11 Ağustos 2025’te ABD Büyükelçisi, Fener Rum Patrikhanesi’ni ziyaret etti ve başpapaza “Ekümenik” diye hitap etti. Bu ziyaret, sıradan bir diplomatik nezaket turu değildir; bu, Lozan’a meydan okumadır, Türkiye’nin egemenliğine aleni saygısızlıktır.
Lozan Antlaşması’nın 38-45. maddeleri ve 1923’te imzalanan Türk-Rum Nüfus Mübadelesi Sözleşmesi, bu makamın yalnızca İstanbul ve Gökçeada’daki Rum Ortodoks cemaatinin dinî ihtiyaçlarıyla sınırlı olduğunu açıkça yazar. Türkiye, laik bir hukuk devletidir; Vatikan benzeri bir “ekümenik” din devleti statüsü yoktur, olamaz.
ABD Büyükelçisi ise göreve geldiği günden beri diplomatik sınırlarını zorlayan, hatta aşan çıkışlar yapıyor. Osmanlı Millet Sistemi’ni hatırlatarak çok milletli bir yapıyı ima etmesi, İsrail’in bölgede ulus-devlet istemediğini söyleyerek üstü kapalı tehditler savurması ve şimdi de Patrikhane ziyareti… Hepsi aynı zincirin halkalarıdır.
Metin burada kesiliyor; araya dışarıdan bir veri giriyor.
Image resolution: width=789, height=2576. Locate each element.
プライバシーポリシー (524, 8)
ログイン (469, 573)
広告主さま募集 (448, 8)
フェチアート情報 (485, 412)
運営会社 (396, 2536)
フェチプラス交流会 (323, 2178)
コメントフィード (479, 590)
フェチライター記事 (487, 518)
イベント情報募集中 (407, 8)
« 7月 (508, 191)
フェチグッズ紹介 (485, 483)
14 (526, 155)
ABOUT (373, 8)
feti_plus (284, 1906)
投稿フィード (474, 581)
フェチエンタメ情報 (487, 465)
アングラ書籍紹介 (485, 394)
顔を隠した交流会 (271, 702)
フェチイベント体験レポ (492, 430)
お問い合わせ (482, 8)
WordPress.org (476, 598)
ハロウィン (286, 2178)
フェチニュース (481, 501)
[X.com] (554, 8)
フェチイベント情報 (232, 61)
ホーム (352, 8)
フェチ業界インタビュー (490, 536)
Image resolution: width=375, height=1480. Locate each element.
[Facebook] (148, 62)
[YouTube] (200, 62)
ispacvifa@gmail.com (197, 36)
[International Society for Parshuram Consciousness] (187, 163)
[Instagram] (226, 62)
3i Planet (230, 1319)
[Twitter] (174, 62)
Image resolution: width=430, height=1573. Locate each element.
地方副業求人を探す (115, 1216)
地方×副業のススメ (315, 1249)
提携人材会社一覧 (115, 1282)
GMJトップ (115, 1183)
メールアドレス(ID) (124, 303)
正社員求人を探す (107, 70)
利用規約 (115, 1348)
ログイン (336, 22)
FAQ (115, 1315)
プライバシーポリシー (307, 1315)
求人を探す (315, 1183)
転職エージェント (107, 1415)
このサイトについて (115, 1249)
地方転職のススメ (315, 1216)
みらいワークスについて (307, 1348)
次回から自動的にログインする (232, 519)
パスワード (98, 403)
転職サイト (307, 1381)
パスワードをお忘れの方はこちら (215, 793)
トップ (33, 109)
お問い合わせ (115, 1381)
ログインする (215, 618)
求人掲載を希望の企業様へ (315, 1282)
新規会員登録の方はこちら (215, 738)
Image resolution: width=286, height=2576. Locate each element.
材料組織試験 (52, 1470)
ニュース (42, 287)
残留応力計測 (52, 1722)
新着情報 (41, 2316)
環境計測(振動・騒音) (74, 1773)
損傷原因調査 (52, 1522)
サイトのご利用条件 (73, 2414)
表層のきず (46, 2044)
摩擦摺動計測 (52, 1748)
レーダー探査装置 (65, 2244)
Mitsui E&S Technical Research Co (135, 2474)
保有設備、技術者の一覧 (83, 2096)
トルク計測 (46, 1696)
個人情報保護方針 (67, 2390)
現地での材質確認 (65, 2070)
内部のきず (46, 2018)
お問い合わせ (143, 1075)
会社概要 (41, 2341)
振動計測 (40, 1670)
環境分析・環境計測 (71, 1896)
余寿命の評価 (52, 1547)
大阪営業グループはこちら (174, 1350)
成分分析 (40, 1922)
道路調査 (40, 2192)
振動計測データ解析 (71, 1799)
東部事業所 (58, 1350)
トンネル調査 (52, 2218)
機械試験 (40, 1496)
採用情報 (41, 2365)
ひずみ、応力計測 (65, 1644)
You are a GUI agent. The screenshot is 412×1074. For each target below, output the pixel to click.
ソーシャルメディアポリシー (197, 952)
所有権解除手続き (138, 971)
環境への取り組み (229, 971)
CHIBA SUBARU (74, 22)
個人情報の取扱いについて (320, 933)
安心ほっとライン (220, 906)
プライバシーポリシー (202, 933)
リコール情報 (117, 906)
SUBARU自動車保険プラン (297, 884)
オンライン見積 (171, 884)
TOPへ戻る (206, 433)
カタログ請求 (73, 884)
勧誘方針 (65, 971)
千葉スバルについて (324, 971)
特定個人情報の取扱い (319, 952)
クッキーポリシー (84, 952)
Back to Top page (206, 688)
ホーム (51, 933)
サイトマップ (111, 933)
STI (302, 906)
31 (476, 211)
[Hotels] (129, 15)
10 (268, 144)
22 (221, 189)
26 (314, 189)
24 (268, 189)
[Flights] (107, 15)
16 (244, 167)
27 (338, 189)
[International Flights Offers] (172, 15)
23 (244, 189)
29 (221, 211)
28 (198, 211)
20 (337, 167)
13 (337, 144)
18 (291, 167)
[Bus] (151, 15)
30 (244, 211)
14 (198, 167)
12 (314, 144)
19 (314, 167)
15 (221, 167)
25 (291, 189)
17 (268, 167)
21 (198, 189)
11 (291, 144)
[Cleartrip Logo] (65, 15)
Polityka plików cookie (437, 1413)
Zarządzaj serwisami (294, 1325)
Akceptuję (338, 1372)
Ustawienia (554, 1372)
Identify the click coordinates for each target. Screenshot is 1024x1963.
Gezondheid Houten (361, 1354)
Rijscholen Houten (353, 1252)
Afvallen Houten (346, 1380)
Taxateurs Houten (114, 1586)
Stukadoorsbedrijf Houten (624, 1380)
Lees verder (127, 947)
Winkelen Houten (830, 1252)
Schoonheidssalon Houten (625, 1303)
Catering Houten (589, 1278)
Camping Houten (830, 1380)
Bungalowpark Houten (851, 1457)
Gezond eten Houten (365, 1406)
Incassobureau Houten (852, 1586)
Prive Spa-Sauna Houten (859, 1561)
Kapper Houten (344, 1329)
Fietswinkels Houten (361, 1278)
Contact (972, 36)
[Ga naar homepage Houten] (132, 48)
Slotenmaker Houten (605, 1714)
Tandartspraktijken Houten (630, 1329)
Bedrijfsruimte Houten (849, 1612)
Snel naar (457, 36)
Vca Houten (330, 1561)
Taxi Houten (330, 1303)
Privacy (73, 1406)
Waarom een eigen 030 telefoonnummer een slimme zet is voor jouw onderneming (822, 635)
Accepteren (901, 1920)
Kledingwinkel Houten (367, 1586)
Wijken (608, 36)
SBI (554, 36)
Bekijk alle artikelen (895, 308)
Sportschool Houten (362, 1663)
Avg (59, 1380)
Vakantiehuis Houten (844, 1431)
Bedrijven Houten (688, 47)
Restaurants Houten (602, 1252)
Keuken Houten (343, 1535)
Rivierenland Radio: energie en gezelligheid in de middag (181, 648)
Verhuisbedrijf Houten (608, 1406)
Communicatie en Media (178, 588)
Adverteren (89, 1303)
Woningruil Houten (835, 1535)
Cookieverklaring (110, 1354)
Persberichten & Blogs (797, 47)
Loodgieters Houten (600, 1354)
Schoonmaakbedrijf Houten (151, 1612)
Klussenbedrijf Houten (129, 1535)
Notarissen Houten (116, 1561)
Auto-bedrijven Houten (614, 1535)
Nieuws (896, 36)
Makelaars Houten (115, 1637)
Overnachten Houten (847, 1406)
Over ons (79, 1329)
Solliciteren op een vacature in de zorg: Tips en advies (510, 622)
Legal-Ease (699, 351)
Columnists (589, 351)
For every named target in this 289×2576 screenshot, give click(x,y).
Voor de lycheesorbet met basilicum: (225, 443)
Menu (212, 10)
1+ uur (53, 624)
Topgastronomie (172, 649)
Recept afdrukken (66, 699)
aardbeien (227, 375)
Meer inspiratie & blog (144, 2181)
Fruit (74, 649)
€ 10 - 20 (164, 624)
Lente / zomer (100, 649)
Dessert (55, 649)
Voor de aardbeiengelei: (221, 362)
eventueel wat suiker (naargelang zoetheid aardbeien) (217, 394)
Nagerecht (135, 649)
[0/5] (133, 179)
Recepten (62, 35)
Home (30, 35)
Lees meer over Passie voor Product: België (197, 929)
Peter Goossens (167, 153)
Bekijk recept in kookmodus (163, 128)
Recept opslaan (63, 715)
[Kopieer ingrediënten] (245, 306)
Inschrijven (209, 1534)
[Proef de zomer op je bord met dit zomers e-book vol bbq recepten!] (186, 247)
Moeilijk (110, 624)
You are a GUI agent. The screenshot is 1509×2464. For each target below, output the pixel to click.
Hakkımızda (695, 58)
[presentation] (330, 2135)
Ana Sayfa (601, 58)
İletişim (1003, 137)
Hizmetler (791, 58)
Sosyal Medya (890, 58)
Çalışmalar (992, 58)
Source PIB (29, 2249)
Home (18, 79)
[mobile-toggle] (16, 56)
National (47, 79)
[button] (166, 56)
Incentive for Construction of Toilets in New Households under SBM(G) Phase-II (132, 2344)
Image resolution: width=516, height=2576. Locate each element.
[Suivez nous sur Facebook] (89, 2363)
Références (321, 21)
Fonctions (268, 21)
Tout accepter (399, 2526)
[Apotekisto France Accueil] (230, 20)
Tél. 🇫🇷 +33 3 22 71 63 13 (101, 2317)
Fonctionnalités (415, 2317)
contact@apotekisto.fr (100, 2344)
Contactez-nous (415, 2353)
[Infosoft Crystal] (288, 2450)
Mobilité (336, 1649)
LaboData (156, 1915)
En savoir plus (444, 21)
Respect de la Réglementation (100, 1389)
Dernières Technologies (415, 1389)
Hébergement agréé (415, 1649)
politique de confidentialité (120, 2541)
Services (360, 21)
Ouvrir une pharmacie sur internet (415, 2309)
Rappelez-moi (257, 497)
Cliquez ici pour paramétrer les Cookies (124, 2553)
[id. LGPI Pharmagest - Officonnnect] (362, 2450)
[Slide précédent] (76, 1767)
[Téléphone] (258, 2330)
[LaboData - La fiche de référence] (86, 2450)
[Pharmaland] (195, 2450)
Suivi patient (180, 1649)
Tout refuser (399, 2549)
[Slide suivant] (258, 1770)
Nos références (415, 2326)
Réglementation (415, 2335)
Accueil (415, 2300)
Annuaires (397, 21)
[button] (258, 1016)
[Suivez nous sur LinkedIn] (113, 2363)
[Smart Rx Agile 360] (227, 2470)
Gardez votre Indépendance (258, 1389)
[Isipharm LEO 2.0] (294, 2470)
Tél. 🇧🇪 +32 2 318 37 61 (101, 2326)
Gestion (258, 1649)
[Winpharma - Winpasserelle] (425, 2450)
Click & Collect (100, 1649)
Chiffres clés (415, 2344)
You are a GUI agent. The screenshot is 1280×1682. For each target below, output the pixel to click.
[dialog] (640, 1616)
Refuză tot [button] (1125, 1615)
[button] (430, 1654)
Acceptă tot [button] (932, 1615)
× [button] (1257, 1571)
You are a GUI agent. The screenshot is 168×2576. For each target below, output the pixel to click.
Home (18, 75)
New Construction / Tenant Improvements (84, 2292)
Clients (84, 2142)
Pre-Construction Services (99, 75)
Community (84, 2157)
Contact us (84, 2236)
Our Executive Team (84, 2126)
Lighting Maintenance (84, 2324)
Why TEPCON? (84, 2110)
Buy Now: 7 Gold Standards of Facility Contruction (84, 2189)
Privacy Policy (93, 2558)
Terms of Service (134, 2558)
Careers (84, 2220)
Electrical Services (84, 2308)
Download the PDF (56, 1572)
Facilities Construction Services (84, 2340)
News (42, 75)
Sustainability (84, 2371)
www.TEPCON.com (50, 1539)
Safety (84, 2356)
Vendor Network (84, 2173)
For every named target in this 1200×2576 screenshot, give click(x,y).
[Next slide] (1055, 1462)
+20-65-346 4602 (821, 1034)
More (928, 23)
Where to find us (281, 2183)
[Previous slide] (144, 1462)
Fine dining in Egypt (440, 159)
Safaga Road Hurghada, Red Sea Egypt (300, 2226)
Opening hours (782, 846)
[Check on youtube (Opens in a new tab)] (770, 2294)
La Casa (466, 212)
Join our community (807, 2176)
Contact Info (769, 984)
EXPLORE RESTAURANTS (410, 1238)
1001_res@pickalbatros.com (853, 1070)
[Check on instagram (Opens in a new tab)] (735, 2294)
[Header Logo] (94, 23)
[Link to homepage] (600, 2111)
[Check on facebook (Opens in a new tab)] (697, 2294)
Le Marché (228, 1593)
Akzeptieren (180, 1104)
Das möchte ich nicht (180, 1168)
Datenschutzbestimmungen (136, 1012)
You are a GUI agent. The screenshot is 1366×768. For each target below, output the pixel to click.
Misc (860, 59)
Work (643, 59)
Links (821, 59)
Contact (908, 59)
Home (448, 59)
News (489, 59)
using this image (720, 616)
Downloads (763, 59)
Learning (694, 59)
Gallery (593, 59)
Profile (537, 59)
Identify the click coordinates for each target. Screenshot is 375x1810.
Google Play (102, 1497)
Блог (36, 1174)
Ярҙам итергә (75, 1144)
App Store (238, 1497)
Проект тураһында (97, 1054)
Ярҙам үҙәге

Bu tavırlar tesadüf değildir. Türkiye’ye “siz bizim denetimimizde olmalısınız” mesajı verilmek isteniyor. Buna karşı susmak, gelecekte daha büyük müdahalelere kapı aralamaktır.
Buradan açıkça soruyorum: Türkiye Cumhuriyeti, bağımsız bir devlet değil midir? Lozan hâlâ yürürlükte değil midir? O zaman bu ülkenin hukuki ve siyasi gerçeklerini yok sayan bir elçi, burada ne arıyor?
Dışişleri Bakanlığı, bu büyükelçi hakkında derhal işlem yapmalı, “istenmeyen kişi” ilan ederek sınır dışı etmelidir. Çünkü mesele sadece bir kelime (“Ekümenik”) değil, Türk milletinin egemenlik hakkına karşı yapılan açık bir saldırıdır.
Bu ülke ne manda ne sömürgedir. Burada geçerli olan tek irade, Türk milletinin iradesidir.